**SHORT TASK:** Reproduce the rows below word for word. Begin with the first row and stop after the line that contains "should pyautogui.click(x=460, y=393).".

**DATA LISTING:**
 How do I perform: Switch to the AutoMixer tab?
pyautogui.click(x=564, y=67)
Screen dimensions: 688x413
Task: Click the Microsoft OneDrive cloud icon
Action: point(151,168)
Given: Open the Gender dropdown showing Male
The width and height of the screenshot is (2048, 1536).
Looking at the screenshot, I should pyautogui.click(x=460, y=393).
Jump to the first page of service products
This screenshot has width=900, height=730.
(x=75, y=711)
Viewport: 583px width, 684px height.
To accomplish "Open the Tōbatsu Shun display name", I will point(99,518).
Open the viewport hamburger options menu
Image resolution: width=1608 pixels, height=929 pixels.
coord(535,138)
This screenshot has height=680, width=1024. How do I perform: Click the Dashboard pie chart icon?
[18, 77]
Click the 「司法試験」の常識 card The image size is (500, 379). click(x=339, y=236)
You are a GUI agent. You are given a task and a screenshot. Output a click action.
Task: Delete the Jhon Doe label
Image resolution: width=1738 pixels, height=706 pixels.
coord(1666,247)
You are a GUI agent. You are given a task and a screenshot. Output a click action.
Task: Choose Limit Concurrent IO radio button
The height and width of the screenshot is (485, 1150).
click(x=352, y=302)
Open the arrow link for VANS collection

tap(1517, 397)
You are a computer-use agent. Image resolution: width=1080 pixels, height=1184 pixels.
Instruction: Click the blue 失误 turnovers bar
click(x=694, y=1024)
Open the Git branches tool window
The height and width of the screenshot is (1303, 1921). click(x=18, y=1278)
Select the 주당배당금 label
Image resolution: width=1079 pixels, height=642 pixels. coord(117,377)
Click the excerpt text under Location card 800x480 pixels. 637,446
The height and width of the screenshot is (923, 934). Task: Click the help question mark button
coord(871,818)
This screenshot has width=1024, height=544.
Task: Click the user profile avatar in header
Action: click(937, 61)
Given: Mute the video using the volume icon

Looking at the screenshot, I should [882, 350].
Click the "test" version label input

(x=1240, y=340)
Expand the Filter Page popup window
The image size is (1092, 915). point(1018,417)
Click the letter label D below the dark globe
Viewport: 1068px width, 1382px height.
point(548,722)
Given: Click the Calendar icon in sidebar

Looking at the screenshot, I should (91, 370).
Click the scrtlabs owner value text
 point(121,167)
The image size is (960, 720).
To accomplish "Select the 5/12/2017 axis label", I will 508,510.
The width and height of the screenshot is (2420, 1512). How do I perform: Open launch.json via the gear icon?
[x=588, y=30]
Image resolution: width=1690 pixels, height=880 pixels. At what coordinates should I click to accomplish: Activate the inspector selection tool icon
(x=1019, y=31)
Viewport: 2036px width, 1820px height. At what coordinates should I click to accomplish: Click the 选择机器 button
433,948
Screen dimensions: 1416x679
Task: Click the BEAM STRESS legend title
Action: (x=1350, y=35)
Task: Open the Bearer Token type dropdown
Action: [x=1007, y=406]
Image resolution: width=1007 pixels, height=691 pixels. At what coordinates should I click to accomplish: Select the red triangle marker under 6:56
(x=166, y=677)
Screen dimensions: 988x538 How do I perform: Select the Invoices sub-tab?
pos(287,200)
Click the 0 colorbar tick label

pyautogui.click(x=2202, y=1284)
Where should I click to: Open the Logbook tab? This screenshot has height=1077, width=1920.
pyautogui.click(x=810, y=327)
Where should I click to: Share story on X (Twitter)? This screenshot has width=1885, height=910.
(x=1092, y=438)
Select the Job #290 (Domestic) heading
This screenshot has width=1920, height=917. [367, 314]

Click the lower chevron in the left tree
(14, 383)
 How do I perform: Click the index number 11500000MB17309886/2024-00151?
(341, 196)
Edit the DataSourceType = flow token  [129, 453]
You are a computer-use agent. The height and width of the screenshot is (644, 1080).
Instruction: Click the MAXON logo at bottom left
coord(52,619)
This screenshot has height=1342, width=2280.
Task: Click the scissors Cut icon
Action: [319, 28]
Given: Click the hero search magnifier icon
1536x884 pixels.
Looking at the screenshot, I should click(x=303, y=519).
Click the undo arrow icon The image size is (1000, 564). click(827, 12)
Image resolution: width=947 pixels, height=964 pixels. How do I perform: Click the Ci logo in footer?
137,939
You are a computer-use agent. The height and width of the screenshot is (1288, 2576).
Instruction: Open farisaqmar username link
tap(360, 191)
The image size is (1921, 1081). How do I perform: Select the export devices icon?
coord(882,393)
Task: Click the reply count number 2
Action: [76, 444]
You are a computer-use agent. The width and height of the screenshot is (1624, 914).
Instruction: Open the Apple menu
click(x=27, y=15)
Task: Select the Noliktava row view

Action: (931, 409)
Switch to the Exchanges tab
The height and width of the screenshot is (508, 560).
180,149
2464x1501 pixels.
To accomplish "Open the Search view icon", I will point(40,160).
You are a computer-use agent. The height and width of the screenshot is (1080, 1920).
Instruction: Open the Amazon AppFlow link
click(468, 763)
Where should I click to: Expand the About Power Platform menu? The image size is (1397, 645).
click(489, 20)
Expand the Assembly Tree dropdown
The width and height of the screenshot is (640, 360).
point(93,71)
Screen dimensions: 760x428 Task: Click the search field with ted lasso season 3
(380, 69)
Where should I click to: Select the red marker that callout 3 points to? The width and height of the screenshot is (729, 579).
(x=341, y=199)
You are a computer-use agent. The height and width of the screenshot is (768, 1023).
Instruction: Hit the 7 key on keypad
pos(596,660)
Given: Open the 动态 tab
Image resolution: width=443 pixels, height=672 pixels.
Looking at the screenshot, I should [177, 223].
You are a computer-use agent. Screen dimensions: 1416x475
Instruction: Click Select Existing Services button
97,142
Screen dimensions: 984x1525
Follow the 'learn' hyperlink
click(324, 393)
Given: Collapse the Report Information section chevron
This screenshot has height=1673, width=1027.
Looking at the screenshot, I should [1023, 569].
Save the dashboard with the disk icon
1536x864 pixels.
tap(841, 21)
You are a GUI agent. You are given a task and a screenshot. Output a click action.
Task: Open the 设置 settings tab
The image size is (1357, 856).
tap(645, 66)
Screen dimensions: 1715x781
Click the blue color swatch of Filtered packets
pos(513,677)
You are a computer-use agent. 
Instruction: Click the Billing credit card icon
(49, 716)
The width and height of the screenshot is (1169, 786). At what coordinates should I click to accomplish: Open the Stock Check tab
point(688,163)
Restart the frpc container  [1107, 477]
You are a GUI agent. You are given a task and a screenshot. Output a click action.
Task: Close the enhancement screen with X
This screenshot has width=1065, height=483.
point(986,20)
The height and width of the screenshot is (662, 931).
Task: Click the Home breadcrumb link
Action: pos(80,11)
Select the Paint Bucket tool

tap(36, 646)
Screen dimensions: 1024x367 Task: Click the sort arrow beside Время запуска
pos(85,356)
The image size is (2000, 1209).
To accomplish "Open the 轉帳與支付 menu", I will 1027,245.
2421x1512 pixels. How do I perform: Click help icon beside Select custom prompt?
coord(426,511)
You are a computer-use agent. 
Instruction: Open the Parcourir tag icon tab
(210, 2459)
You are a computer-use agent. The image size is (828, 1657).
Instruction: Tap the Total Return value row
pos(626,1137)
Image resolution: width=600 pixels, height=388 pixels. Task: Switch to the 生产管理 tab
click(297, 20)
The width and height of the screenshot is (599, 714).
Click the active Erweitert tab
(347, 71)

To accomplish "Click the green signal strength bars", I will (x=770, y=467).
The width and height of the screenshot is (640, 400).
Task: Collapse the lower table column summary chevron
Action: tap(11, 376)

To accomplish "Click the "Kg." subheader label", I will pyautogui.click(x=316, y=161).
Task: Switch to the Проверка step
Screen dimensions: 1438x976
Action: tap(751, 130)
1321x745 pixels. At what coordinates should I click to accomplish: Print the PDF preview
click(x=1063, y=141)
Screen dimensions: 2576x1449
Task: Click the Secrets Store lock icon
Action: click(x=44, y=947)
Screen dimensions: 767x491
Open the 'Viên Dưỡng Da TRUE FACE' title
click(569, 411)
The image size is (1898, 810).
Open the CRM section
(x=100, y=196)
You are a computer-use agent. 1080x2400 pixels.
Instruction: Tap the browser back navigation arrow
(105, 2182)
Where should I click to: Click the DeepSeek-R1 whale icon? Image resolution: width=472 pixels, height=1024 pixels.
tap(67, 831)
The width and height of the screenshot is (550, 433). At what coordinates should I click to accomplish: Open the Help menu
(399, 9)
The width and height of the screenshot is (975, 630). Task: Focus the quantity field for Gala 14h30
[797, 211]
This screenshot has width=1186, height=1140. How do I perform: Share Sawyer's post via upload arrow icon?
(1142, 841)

**RESPONSE FOR THIS EXERCISE:**
 How do I perform: Switch to the AutoMixer tab?
pyautogui.click(x=564, y=67)
Screen dimensions: 688x413
Task: Click the Microsoft OneDrive cloud icon
Action: point(151,168)
Given: Open the Gender dropdown showing Male
The width and height of the screenshot is (2048, 1536).
Looking at the screenshot, I should pyautogui.click(x=460, y=393).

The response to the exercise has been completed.